On June 18th, 2025, Parliament presented the Companies (Amendment) Bill (Bill No. 136), which was subsequently published in the Malta Government Gazette on June 24th, 2025 (the “Proposed Bill”). This Bill seeks to amend the Companies Act (Chapter 386 of the Laws of Malta), with the aim of modernising company operations, governance, and dissolution procedures

Key Corporate Reforms of the Companies Act
Among the key changes is a push for greater use of electronic communication. Company secretaries and directors will be required to monitor the registered email address of the company. If the address changes, a notification must be filed with the Registrar within 14 days. The process for updating this address has also been simplified and may now be effected through a board resolution and the filing of a corresponding return, removing the need to amend the company’s Memorandum and Articles.

For the first time, the rights of a usufructuary of shares will be regulated through introduction of Article 117A. Under the new provision, usufructuaries may attend general meetings and receive dividends, but may only vote if this right is expressly granted in the deed of usufruct or in the company’s Memorandum and Articles.

The Bill also introduces a new requirement for the notification of share pledges. Either the pledgor or the pledgee must notify the Registrar within 14 days by delivering a notice and a document detailing the contract particulars. The company whose shares have been pledged must also be notified in writing within the same timeframe.  

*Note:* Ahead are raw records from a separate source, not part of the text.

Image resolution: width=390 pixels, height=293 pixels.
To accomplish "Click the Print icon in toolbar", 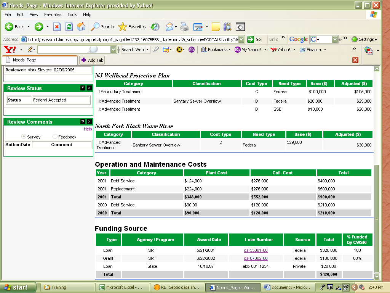I will (x=184, y=27).
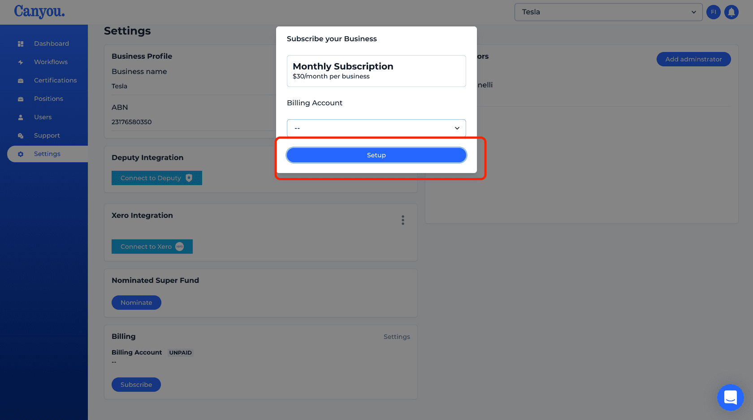Viewport: 753px width, 420px height.
Task: Select Settings from the sidebar menu
Action: [x=47, y=154]
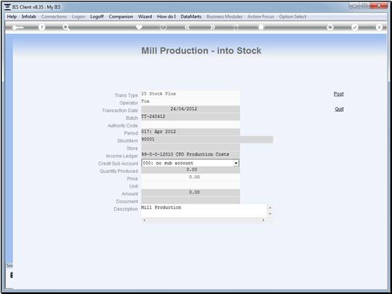Click the Transaction Date field
The width and height of the screenshot is (392, 294).
[x=190, y=109]
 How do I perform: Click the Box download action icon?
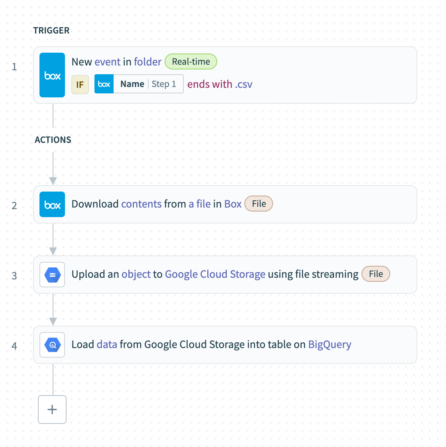tap(52, 204)

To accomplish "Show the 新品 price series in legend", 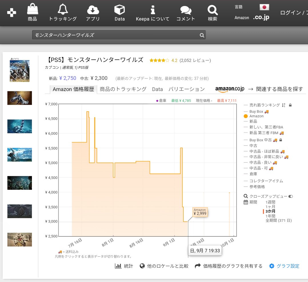I will tap(253, 122).

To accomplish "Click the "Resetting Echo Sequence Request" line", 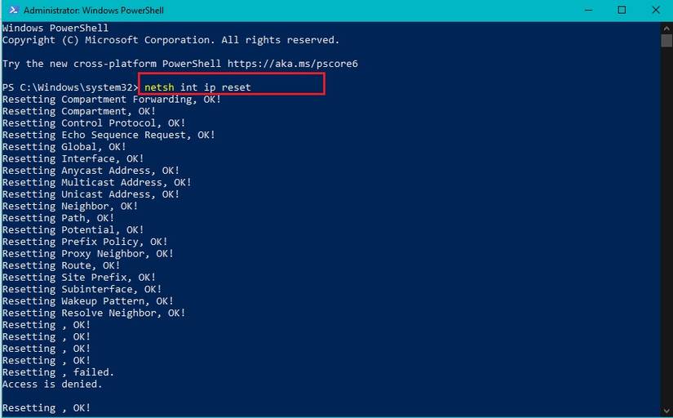I will click(108, 135).
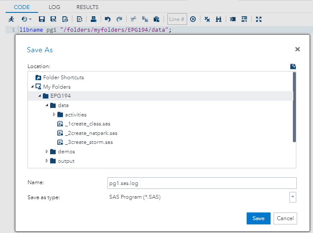Click the folder tree vertical scrollbar
This screenshot has width=313, height=233.
[x=294, y=107]
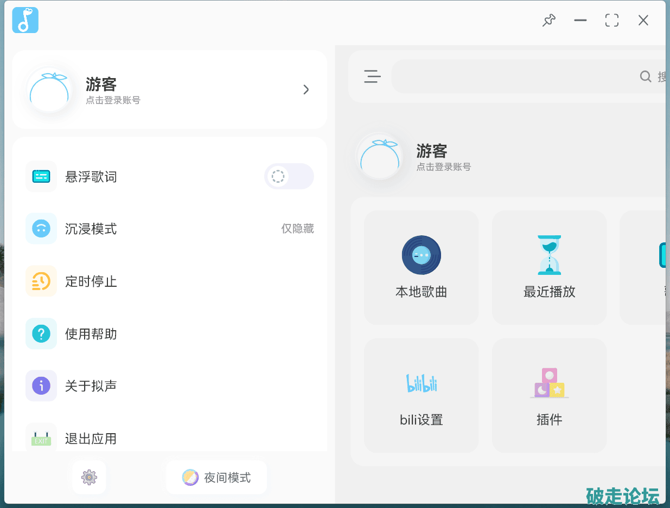Image resolution: width=670 pixels, height=508 pixels.
Task: Open the 最近播放 hourglass tile
Action: point(549,267)
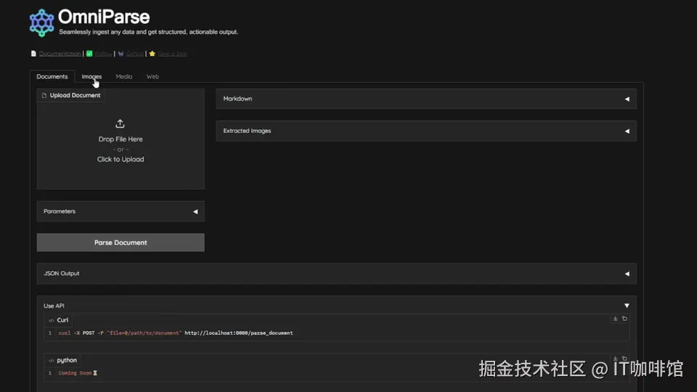The image size is (697, 392).
Task: Expand the Parameters section
Action: 121,211
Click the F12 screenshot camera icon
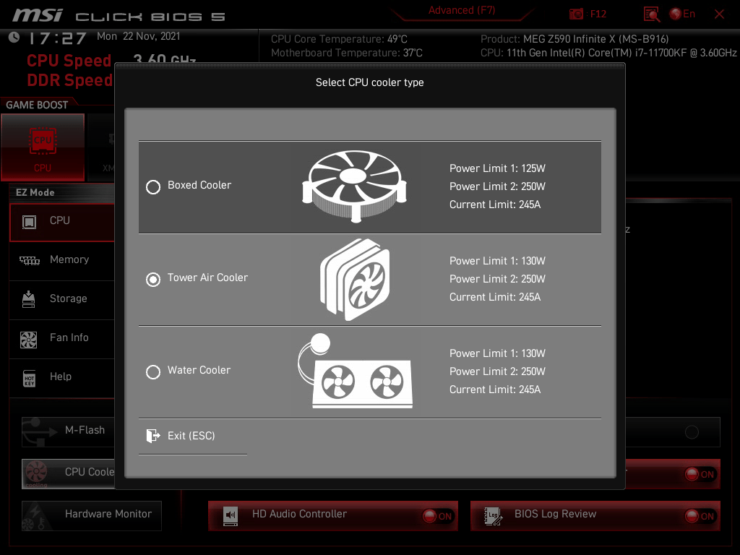This screenshot has width=740, height=555. click(x=576, y=14)
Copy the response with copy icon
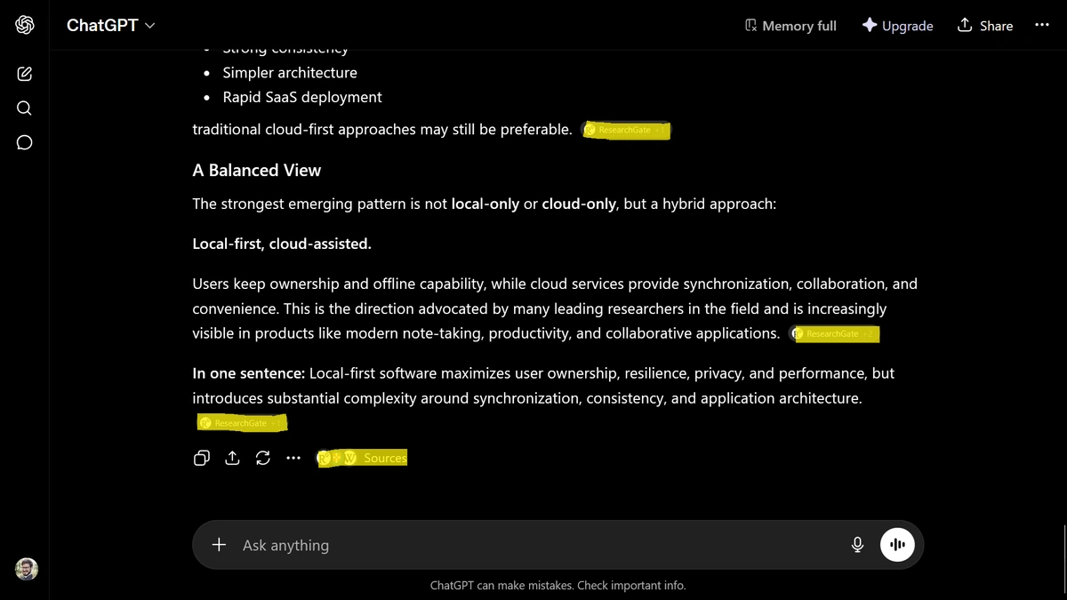The image size is (1067, 600). coord(202,458)
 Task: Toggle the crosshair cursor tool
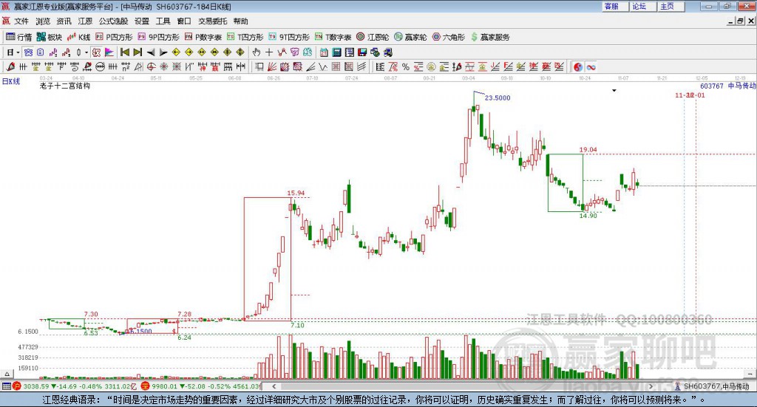point(269,52)
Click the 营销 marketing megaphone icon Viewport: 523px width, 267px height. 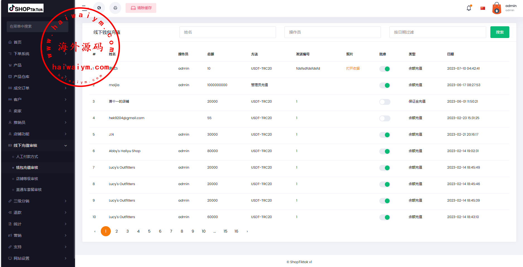tap(10, 235)
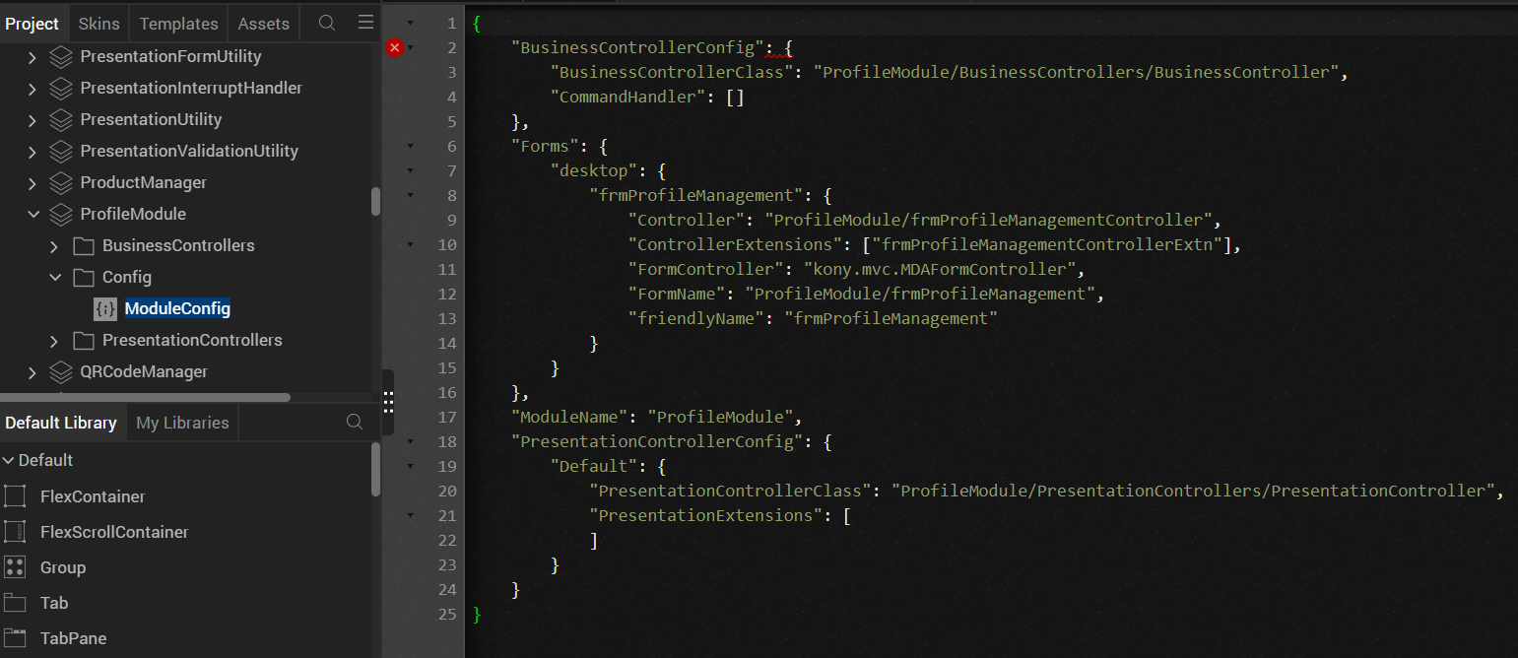This screenshot has height=658, width=1518.
Task: Click the Project tree vertical scrollbar
Action: click(375, 201)
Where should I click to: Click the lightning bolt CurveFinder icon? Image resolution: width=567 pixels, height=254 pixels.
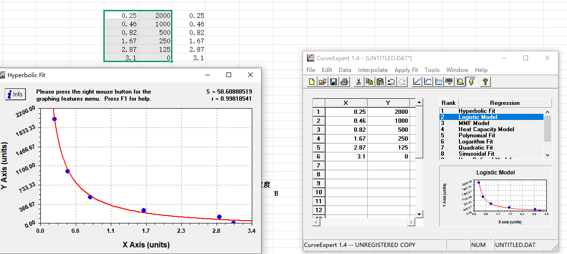tap(471, 82)
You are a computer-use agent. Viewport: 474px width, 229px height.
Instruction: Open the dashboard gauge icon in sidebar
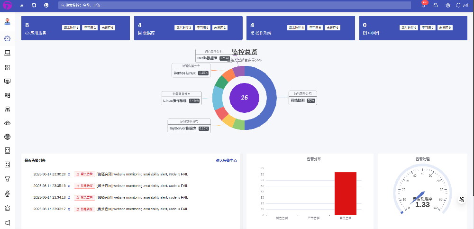tap(7, 38)
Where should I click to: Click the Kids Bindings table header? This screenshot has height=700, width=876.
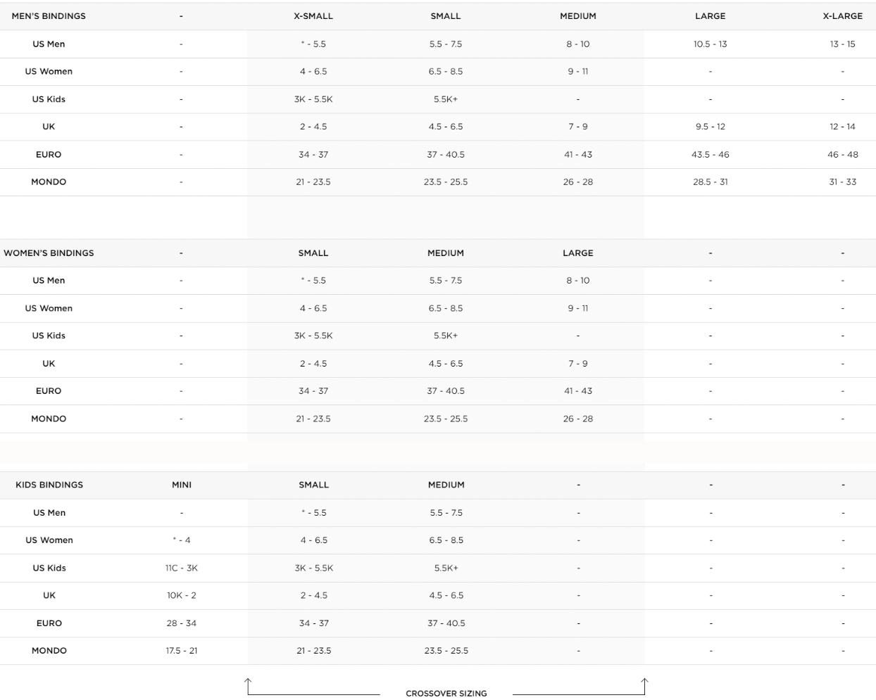(49, 485)
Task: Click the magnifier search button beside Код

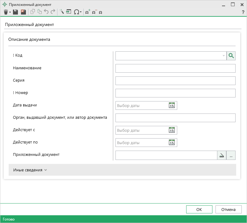Action: (x=231, y=56)
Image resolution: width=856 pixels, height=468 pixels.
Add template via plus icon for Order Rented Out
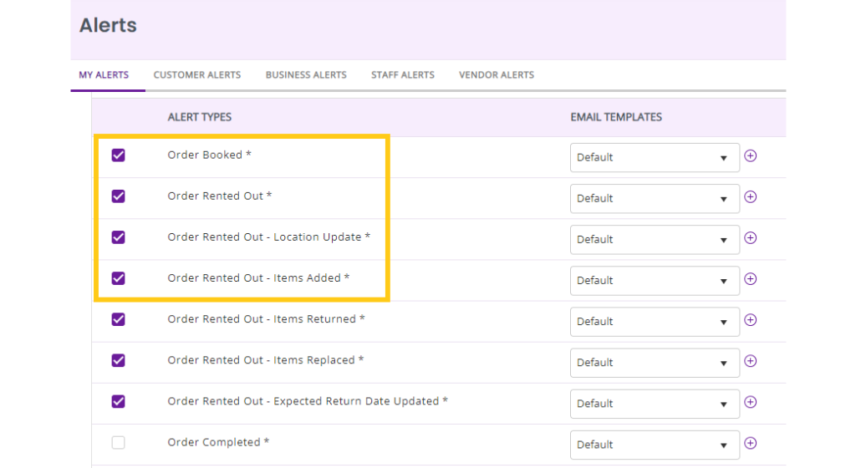click(750, 197)
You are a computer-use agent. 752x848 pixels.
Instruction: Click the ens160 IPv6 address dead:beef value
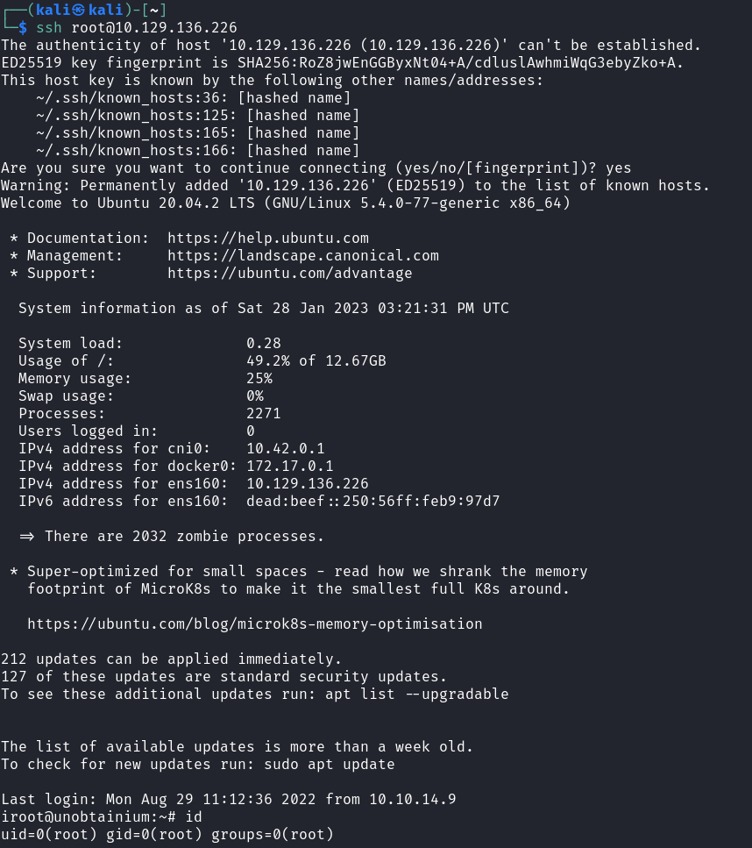372,502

A simplified dissolution procedure is proposed for unregulated private limited liability companies. Article 214A will allow such companies to dissolve by submitting a prescribed form signed by all directors.

The procedure does not require the need to appoint a liquidator, with directors and the company secretary retaining their authority and assuming full responsibility for compliance.

Amendments relating to partnerships are also included, particularly concerning capital contributions. Contributions made by new partners will take immediate effect upon receipt, with no need to amend the partnership deed – streamlining administrative procedures. 

A notable innovation is the introduction of new cell company structures. These are expected to enhance Malta’s competitiveness in corporate transactions, particularly those involving ring-fenced assets such as mergers and acquisitions.


Removal of “Exempt” Classification for Private Companies
Finally, the Bill reclassifies private companies qualifying under Article 211 by removing the term "exempt". The change aims to make the local framework more transparent and accessible, especially for foreign investors, while the substantive benefits of these companies remain unaffected. 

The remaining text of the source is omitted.